Marshall Urista, EVP, Head of Research and Investments, Royalty Pharma: Hi, good morning. This is Dina Ramadin on for Jason. Thanks for taking our question. We just had two follow-ups to some prior discussion points. I guess first on the China market, could you characterize how future deal structures may differ in China from the way you’ve kind of done historical deals, if at all? Like, are you finding that the diligence process comes with any added or expected process-related hurdles that impact normal efficiency? And then second is just on the Lp(a) lowering class readouts. How important, in your view, is a treatment effect size coming above or below a 15%-20% risk reduction to the commercial peak sales opportunity? Thank you.

Pablo Legorreta, Chief Executive Officer and Chairman of the Board, Royalty Pharma: Sure. Maybe I’ll take your China question. You know, we don’t foresee any change in the way we structure transactions and how we actually diligence them. You asked also about diligence. It’s exactly the same process that we follow for products. You know, just realize that what is likely to happen in China deals is that we would be buying a royalty from a Chinese company that licensed a product to a company in the U.S. or Europe. And they did that because, you know, the vast majority of Chinese companies do not have clinical and marketing infrastructure in the U.S. and Europe. They need a partner to help them run the trials in the U.S., in Europe, and eventually to market their products.

So the payer of the royalty will be a U.S. or European company, like in the case of the deal we did with V-One, the marketer is Amgen. And for us, you know, the payer is Amgen, the credit risk is Amgen, so, you know, we feel very comfortable. Now, in terms of being effective in that market, you know, we have mentioned on this call that what we need is presence locally, and that’s something that, you know, you will see very soon from us with a local team with exceptional people. And it’s a market that we intend to build and really focus on because we do see, you know, very significant opportunities coming from China. Thank you for the question.

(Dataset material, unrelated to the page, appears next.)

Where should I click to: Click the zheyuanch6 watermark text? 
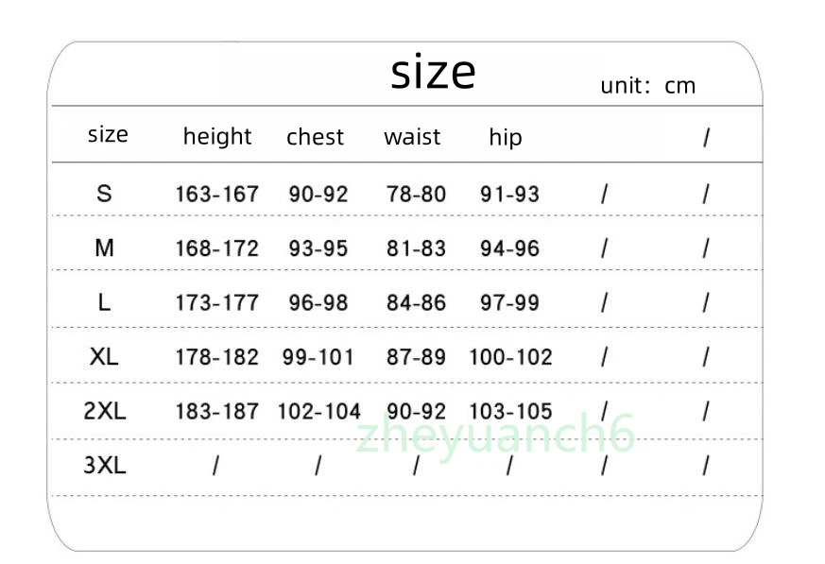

Marshall Urista, EVP, Head of Research and Investments, Royalty Pharma: And then your second question on scenarios around the effect size in the upcoming Novartis Lp(a) trial. You know, there’s no question, and it won’t surprise you to hear us say that the effect size does matter. I think we should, given that, you know, we’re a few months away at this point from seeing this data, you know, I think there will be a lot of discussion, I am sure, based on, you know, based on what it ultimately shows. And I think it will matter, you know, in the range that you talked about. You know, the types of patients who benefited, were there any subgroups where particularly—where there was particularly strong benefit or had a particular impact on benefit?

I think, you know, the physician community will work that out for who are the patients most likely to benefit. So, you know, again, you know, just, I think it does highlight the incredible potential of our development stage portfolio. We’re really excited to see this, you know, after waiting a few years at this point for this event. As you might imagine, we are eager to see it and discuss the data with everybody.

Conference Operator: Thank you. I am showing no further questions in the queue. I would now like to turn the call back over to Pablo for closing remarks.

Pablo Legorreta, Chief Executive Officer and Chairman of the Board, Royalty Pharma: Thank you, operator, and thank you to everyone on the call for your continued interest in Royalty Pharma. If you have any follow-up questions, please feel free to reach out to George Grofik and his team. Thank you, everyone.

Conference Operator: This concludes today’s conference call. Thank you for participating, and you may now disconnect.